[SELECTED EXTRACT]:
'''

RMLio / rmlmapper-java

The RMLMapper executes RML rules to generate high quality Linked Data from multiple originally (semi-)structured data sources
http://rml.io
MIT License
157 stars 61 forks source link

Why restricting the DatabaseType ? (add Access in the list of database types) #118

Open tfrancart opened 3 years ago

tfrancart commented 3 years ago

I need to map an Access database (sight.....) I can access it through a JDBC driver (http://ucanaccess.sourceforge.net/site.html)

What is the reason why rmlmapper restricts the database connections to only a limited subset of databases in DatabaseType ? Isn't a JDBC connection to any database sufficient ?

Would you consider adding Access as a possible DatabaseType ?

Thanks

bjdmeest commented 3 years ago

Thanks for the suggestion!

The reason we're limiting in DatabaseType in the mapper, is twofold:

  1. we use D2RQ to describe connections to SQL databases, which isn't 100% complete in describe, e.g., how to actually form the connection string, and there are some differences between jdbc drivers, which we catch in the RMLMapper (see https://github.com/RMLio/rmlmapper-java/blob/master/src/main/java/be/ugent/rml/access/RDBAccess.java#L64 and following code)
  2. (but this more of a practical issue) we try to have full test coverage for the data sources we support, and creating the test cases for Access just wasn't one of our priorities (the RMLMapper is funded via research projects, so we need to prioritize based on that)

'''

[RECORDS FOR THE TASK]:
'''

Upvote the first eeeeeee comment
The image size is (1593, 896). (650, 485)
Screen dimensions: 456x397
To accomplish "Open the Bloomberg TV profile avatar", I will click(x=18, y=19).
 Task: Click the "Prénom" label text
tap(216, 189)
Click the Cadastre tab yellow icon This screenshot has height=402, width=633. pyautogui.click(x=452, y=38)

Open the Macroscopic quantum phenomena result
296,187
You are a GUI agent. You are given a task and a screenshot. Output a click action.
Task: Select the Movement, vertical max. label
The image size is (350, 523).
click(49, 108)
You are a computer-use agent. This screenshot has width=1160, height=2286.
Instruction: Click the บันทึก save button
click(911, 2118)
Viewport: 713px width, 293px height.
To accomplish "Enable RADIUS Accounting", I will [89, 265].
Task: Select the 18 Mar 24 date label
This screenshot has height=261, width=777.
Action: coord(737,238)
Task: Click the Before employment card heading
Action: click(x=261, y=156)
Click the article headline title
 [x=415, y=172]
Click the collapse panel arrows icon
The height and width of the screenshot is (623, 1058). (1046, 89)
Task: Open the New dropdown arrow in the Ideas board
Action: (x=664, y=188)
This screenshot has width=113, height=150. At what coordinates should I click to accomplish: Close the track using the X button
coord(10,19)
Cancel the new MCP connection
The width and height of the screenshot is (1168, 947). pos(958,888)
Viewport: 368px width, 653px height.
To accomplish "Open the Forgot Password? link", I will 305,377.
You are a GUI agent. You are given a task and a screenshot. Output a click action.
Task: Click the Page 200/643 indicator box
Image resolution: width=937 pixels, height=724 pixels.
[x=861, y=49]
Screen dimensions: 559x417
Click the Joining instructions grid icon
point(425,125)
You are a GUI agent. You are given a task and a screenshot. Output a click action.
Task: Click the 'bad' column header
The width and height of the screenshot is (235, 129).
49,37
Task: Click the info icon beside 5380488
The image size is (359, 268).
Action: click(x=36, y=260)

'''

[REQUIRED ACTIONS]:
1. Decide whether each statement agrees with the thread on RMLMapper database types, answering yes or no and quoting the words of the thread that settle it: (a) The person asking can reach the Access database through a JDBC driver. (b) The RMLMapper relies on D2RQ to describe connections to SQL databases. (c) The RMLMapper is funded through commercial licenses.
2. Please set down the lines of the records starting at the line that contains "Viewport: 713px width, 293px height." and ending at the line that contains "[x=415, y=172]".
The thread and the records have no connection to each other.

[RESPONSES FOR EACH TASK]:
1.
(a) Yes: "I can access it through a JDBC driver"
(b) Yes: "we use D2RQ to describe connections to SQL databases"
(c) No: "the RMLMapper is funded via research projects"

2.
Viewport: 713px width, 293px height.
To accomplish "Enable RADIUS Accounting", I will [89, 265].
Task: Select the 18 Mar 24 date label
This screenshot has height=261, width=777.
Action: coord(737,238)
Task: Click the Before employment card heading
Action: click(x=261, y=156)
Click the article headline title
 [x=415, y=172]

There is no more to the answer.